• **Work request**
Could you show all lines in the entries below that contain the string "link"?

[Dataset entries]
Start of Block

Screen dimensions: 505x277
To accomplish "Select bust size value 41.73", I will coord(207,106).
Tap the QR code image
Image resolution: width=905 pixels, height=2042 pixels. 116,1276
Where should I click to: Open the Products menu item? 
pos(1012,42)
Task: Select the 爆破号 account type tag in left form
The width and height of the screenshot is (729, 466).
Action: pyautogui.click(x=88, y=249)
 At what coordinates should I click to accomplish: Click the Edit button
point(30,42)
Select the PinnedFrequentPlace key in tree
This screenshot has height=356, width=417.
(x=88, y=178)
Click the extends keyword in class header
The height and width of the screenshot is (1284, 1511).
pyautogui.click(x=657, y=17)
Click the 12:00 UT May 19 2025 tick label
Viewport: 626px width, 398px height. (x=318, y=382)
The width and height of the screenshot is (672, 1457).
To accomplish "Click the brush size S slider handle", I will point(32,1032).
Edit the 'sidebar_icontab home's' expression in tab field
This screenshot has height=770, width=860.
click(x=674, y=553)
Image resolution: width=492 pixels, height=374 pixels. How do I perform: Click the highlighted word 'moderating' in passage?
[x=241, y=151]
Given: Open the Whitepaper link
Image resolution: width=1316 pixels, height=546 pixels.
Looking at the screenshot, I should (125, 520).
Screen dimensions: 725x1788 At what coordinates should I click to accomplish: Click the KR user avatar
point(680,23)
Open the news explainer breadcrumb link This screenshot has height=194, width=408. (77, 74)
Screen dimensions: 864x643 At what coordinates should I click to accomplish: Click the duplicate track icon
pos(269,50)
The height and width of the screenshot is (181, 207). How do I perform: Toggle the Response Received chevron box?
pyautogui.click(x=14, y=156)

End of Block

• **Solution to this exercise**
Given: Open the Whitepaper link
Open the news explainer breadcrumb link This screenshot has height=194, width=408. (77, 74)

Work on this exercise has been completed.